10 avril 2024 - Alexandra Charvet

 

Analyse

«La réforme de Bologne est une démarche humaniste»

Georges Felouzis, spécialiste des politiques éducatives, professeur à la Section des sciences de l’éducation (FPSE)


LeJournal: Il y a 25 ans, sur quelle base a été lancée
la Déclaration de Bologne?
Georges Felouzis:
À l’époque, certaines personnes reprochaient à la construction européenne d'être centrée sur l’économie et l’échange de capitaux ou de travailleurs/euses. L’idée de Bologne était de construire l’Europe au travers de la formation. Une démarche humaniste, qui rend ses lettres de noblesse au savoir et à l’idée que les nations peuvent s’unir pour former leurs jeunes générations. La réforme a permis de produire un espace de formation commun, d’une part, en organisant la formation supérieure de façon similaire (en trois niveaux distincts et hiérarchisés: bachelor, master et doctorat) et, d’autre part, en instituant les crédits ECTS, un instrument technique permettant de valider des acquis dans le cadre d’une mobilité internationale.

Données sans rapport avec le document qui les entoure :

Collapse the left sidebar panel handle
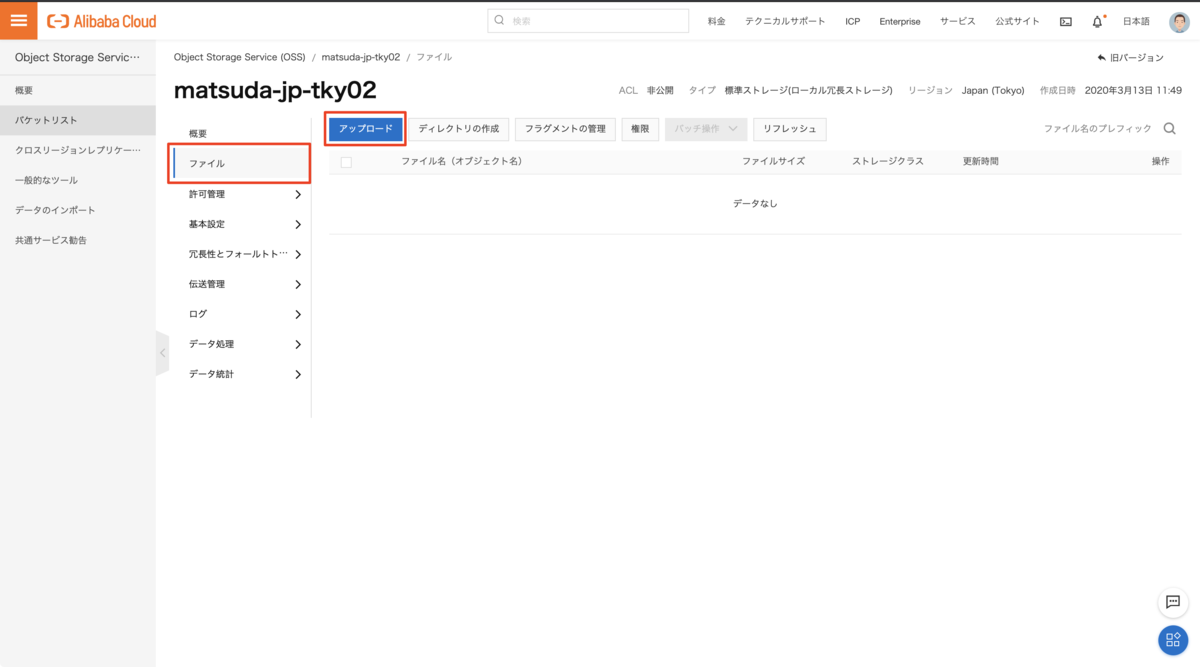The height and width of the screenshot is (667, 1200). pyautogui.click(x=162, y=353)
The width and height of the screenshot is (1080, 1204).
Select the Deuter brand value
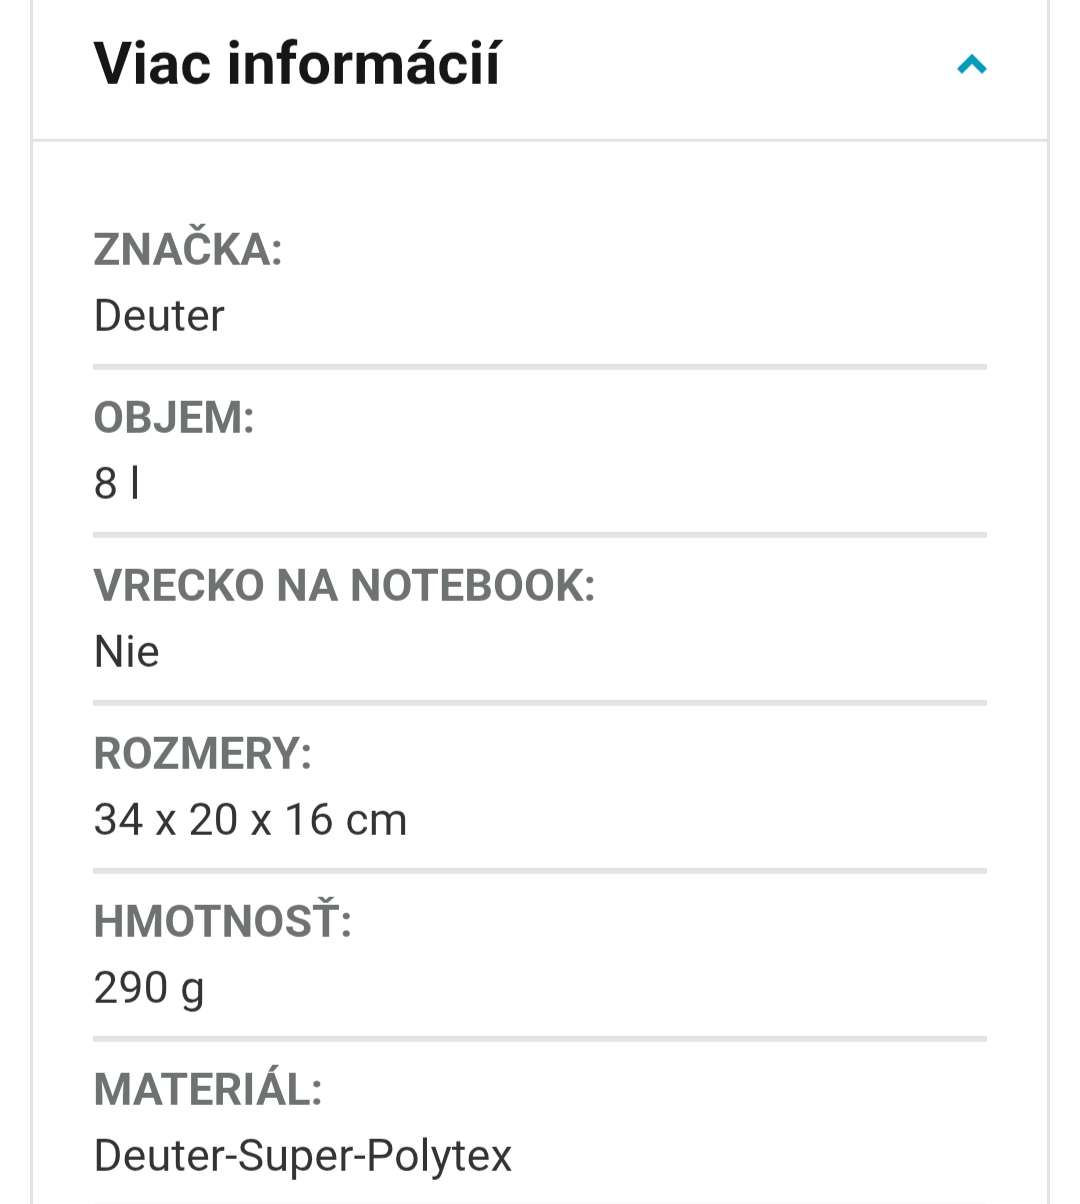(159, 316)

Quel a été l’impact de la réforme sur l’enseignement supérieur?
Bologne a été une première incursion de l’international dans les politiques d’enseignement supérieur qui, jusqu’alors, constituaient une prérogative nationale. D’autres phénomènes ont accompagné cette internationalisation, comme les classements des universités. En effet, dès lors que vous pouvez faire un bachelor où vous le souhaitez, que vous pouvez obtenir des crédits ECTS que vous pouvez conserver quel que soit le pays où vous les avez obtenus, vous créez les conditions d’un «marché» de l’enseignement supérieur régi par la qualité des formations offertes, la rentabilité des diplômes obtenus et la réputation des universités. Le processus de Bologne a également participé à la transformation du regard porté sur les universités et ce qu’elles produisent. D’une vision centrée sur le prestige, on est passé à une vision axée sur l’excellence, un critère qui est mesurable.

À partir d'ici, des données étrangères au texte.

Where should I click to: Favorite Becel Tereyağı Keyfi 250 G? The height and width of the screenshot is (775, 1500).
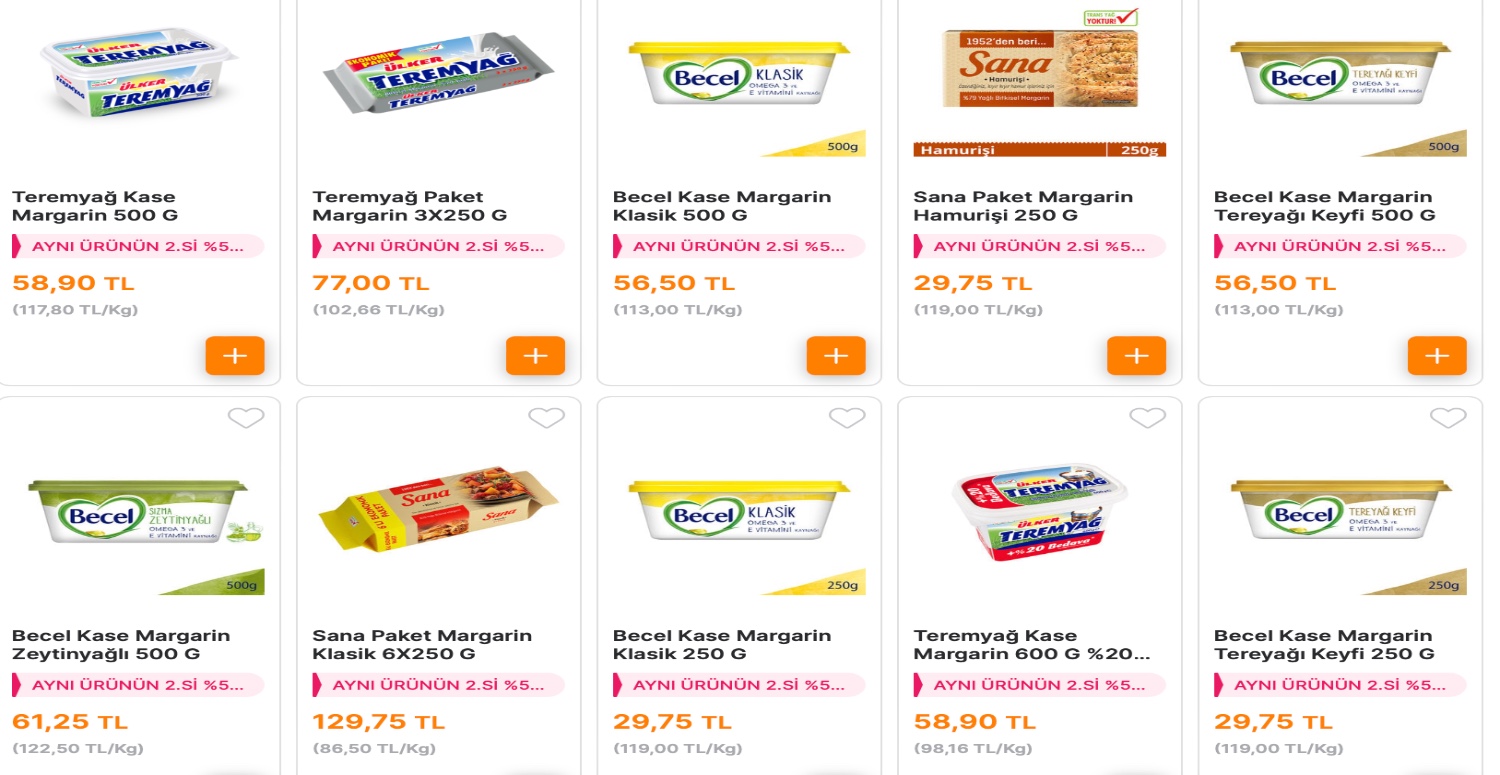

Comment les différents pays se sont-ils emparés de cette réforme?
Cela a été assez variable, parce que chaque système avait ses singularités, mais cela s’est passé de façon relativement fluide dans les pays de l’espace européen. Les pays de l’hémisphère Sud ont, par contre, été impactés de façon significative, se retrouvant dans l’obligation de réformer eux-mêmes leur système d’enseignement supérieur, non pas pour faire comme l’Europe, mais simplement pour que leurs étudiant-es aient encore la possibilité de suivre une partie de leur formation dans les pays européens.


Des points restent-ils à améliorer?
Bologne avait pour but de construire l’Europe des savoirs et des formations supérieures et on a bien avancé sur ce chemin. Évidemment, on peut toujours aller plus loin: l’échange des étudiant-es et des chercheurs/euses ne fonctionne pas toujours de manière optimale en raison de décalages entre les règles d’accueil des migrant-es d’un pays et les besoins des académies, en particulier pour les personnes qui viennent de l’espace extra-européen. Par ailleurs, la réforme a accentué la compétition entre les universités. Si celle-ci a conduit à la recherche de l’excellence, au développement de l’accueil des étudiant-es et à la mise en œuvre de l’évaluation des enseignements par les étudiant-es, cette concurrence généralisée a aussi des aspects négatifs, comme la course à la publication.